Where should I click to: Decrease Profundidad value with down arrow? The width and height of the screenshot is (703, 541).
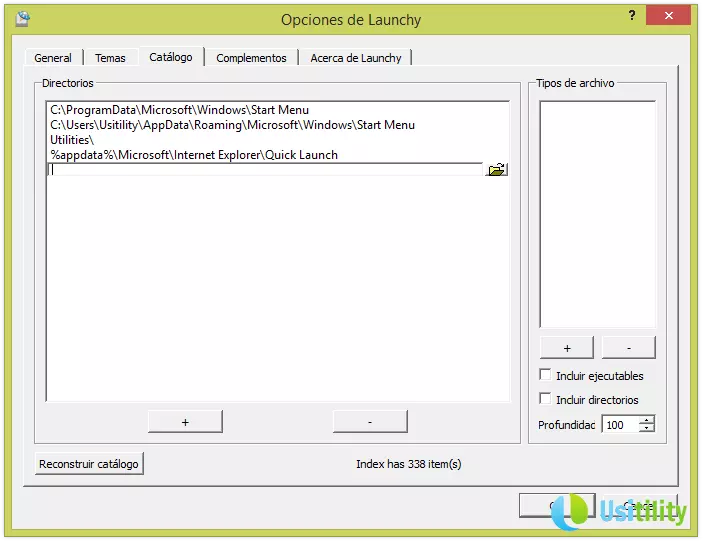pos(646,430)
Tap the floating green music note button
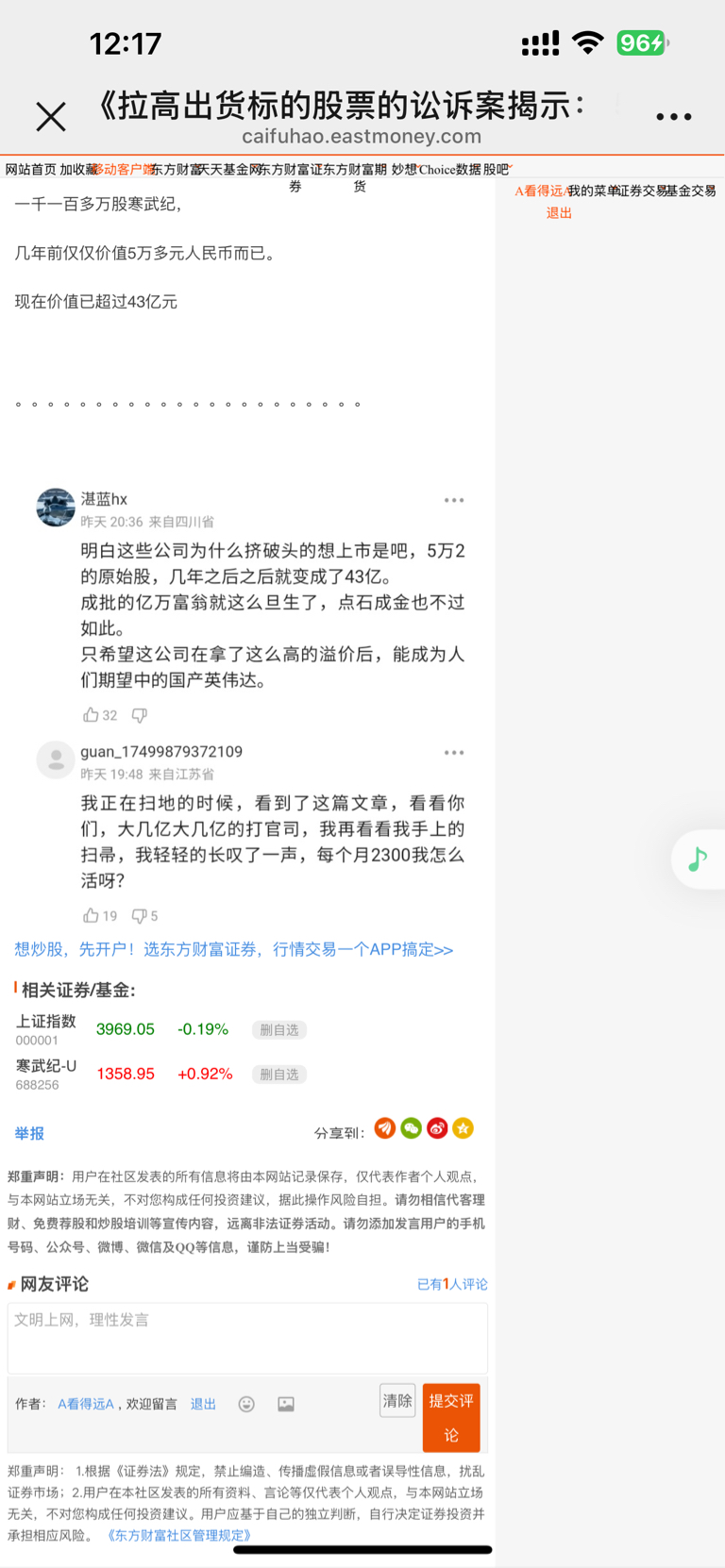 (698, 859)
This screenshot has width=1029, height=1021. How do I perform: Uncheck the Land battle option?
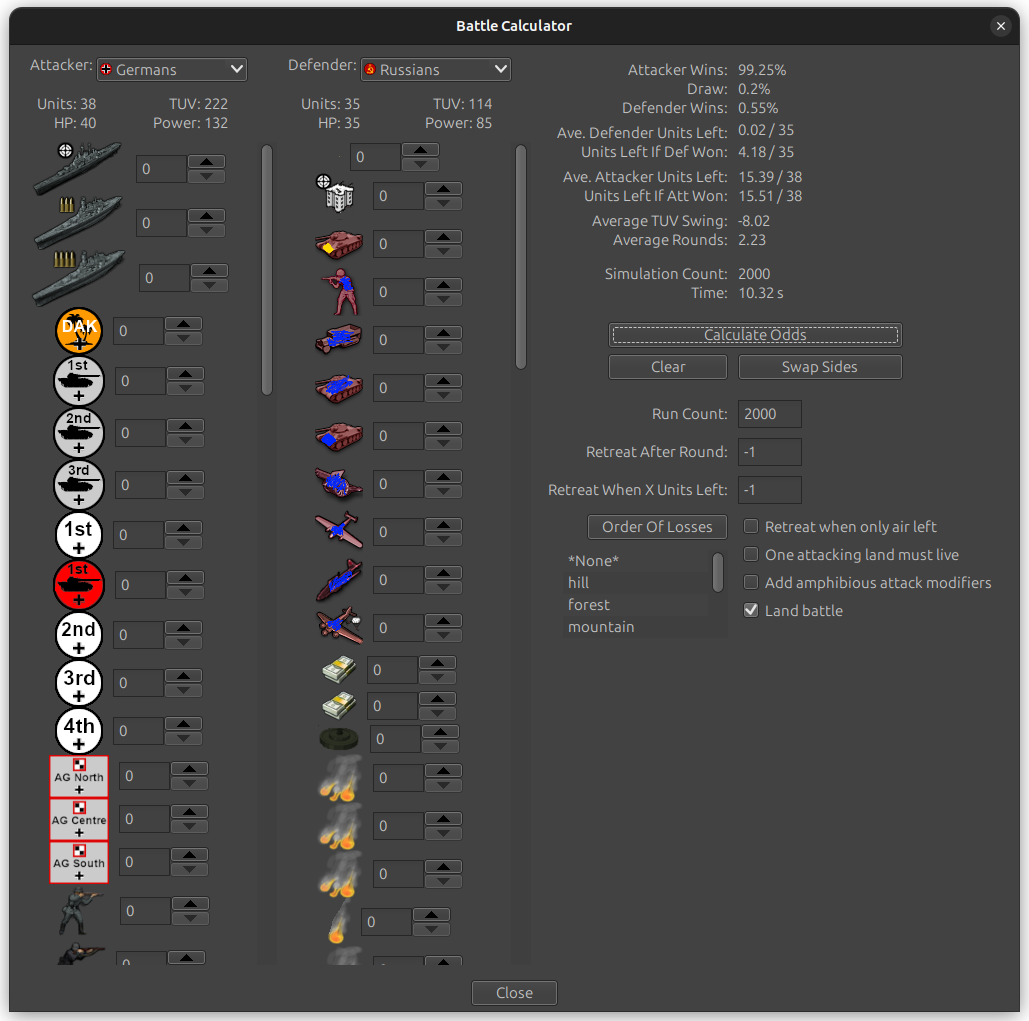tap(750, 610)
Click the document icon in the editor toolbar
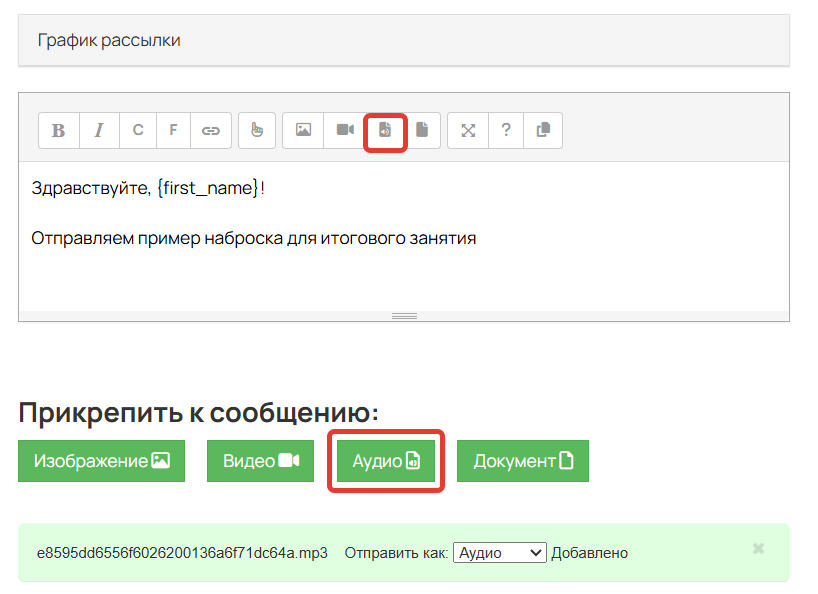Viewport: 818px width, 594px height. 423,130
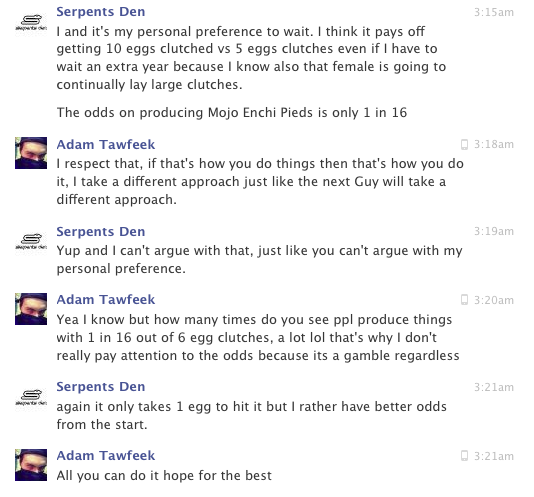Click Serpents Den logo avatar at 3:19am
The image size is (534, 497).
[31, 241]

------------------------------

Your task. You are asked to reproduce each line above exactly, but to exclude the pictures.

Task solution.
Where should I click to: Decrease Profundidad value with down arrow? The width and height of the screenshot is (703, 541).
pos(646,430)
Tap the floating green music note button
 (698, 859)
This screenshot has width=1029, height=1021. How do I perform: Uncheck the Land battle option?
tap(750, 610)
Click the document icon in the editor toolbar
Viewport: 818px width, 594px height. 423,130
Click Serpents Den logo avatar at 3:19am
The image size is (534, 497).
[31, 241]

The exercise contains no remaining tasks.